Le Balcon - Licht, un cycle de sept opéras

Licht, un cycle de sept opéras

Licht, un cycle de sept opéras | Par Laurent Feneyrou, musicologue chargé de recherches dans l’équipe Analyses des pratiques musicales (STMS / Ircam / Sorbonne Université)

Cycle de la semaine, Licht est un rituel total, en sept opéras, une magistrale somme symbolique, au-delà de toute religion, une cérémonie d’apparence ingénue, mais rigoureusement ordonnée, de sons, de mots, de gestes, de couleurs et d’objets, jusqu’à atteindre l’illumination.

Au commencement est une mélodie, une « formule », composée en 1977, enrichie l’année suivante, et qui régit tout le cycle, dont la composition occupera Stockhausen jusqu’en 2003. Vingt-cinq ans s’y cristallisent donc, synthèse d’une vie ardemment vouée à la création et s’ouvrant peu à peu en un mouvement de spirale. Depuis chacune des notes de la mélodie, l’invention, féconde, se déploie et se fait musicale, mais aussi cosmologique : dans le sillage de la pensée antique, créer, c’est construire ou reconstruire l’ordre de l’univers à travers une mystique du nombre et du son comme harmonie du monde, miroir de ses proportions parfaites.
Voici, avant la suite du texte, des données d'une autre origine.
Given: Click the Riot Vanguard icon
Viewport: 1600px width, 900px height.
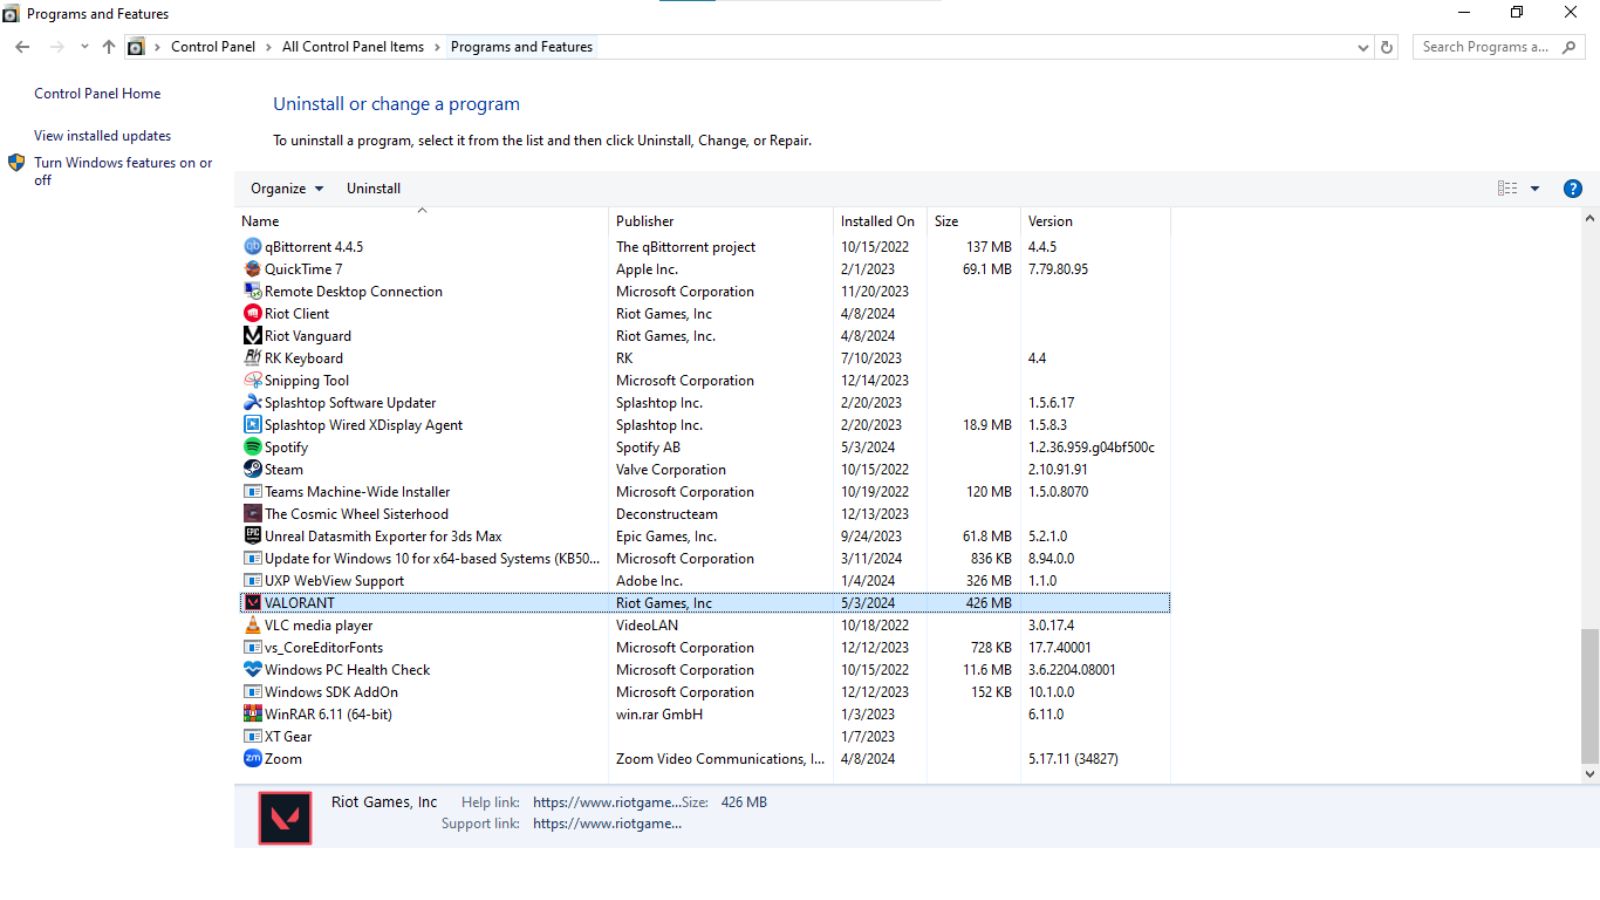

Trois principes, immortels, trois incarnations spirituelles organisent le cycle, trois forces. Elles sont respectivement confiées à la trompette, à la clarinette et au trombone, mais aussi au ténor, à la soprano et à la basse, voire à des danseurs – à l’occasion sur échasses. Solistes ou ensembles, instrumentaux, vocaux ou chorégraphiques, tout, ici, en est une émanation. Michaël, l’archange guerrier terrassant le dragon, dont l’Indo-Iranien Mithra, l’Égyptien Thot, le Grec Hermès, les Scandinaves Thor ou Donar, mais aussi Siegfried sont des déclinaisons, règne sur une galaxie autour d’un feu central. Médiatrice, Eva oscille entre l’Esprit-Mère cosmique et la séductrice, entre Inanna, la Sumérienne, ou Marie, mère du Christ, et Aphrodite, Vénus ou Lilith. Idéaliste, fier, Lucifer, souverain déchu, est la force des opposés qui ne coïncident pas et se montre hostile à l’illusion humaine du temps, qu’il entend abolir, car l’immortalité serait propre à chacun de nous. Dès lors, la semaine se découpe ainsi : lundi est le jour d’Eva ; mardi, celui du conflit entre Michaël et Lucifer ; mercredi, celui de l’harmonie ; jeudi, celui de Michaël ; vendredi, celui de la tentation d’Eva par Lucifer ; samedi, celui de Lucifer, jour de Saturne, de la tombe et des danses de mort, quand dimanche scelle l’union mystique d’Eva et de Michaël.

« Je suis celui qui écoute », aimait à dire Stockhausen, qui savait écouter la lumière.